Your instructions
Look through the lines below and copy each one that includes "Divi".

Items listed in a dataset:
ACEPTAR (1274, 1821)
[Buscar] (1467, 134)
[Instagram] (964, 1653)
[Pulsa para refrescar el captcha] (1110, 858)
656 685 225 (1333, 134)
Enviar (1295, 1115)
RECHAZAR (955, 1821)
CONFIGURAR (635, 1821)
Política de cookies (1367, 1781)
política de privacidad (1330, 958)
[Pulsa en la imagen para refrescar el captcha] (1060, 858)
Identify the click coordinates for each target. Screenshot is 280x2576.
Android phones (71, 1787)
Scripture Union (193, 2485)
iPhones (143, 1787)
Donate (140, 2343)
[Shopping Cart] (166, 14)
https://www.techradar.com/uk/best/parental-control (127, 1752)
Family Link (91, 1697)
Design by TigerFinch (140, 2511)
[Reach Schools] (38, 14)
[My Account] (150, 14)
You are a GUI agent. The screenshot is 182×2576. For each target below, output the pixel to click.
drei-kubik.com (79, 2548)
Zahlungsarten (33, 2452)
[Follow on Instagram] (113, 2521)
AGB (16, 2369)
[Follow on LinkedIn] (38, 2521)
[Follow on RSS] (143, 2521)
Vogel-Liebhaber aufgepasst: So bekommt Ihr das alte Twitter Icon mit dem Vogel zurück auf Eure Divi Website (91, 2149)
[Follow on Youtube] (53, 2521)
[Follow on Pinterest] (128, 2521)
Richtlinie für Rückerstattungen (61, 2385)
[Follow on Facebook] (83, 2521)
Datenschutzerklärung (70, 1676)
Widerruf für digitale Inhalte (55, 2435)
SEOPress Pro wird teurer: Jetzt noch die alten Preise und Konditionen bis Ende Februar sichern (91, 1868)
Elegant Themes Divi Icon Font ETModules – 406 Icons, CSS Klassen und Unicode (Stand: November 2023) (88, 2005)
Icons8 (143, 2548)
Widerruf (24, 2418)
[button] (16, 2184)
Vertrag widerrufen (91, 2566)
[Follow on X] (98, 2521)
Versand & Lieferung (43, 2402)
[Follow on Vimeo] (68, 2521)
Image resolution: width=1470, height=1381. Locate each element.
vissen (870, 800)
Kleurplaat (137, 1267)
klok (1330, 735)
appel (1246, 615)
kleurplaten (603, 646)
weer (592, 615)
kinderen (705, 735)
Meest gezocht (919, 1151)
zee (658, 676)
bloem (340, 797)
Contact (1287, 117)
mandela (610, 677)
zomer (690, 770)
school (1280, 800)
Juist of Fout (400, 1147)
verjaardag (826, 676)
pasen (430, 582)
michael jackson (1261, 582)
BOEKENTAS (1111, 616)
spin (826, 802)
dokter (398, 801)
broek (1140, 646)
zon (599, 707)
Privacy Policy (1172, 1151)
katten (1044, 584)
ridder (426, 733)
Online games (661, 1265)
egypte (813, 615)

Completed task
Vogel-Liebhaber aufgepasst: So bekommt Ihr das alte Twitter Icon mit dem Vogel zurück auf Eure Divi Website (91, 2149)
Elegant Themes Divi Icon Font ETModules – 406 Icons, CSS Klassen und Unicode (Stand: November 2023) (88, 2005)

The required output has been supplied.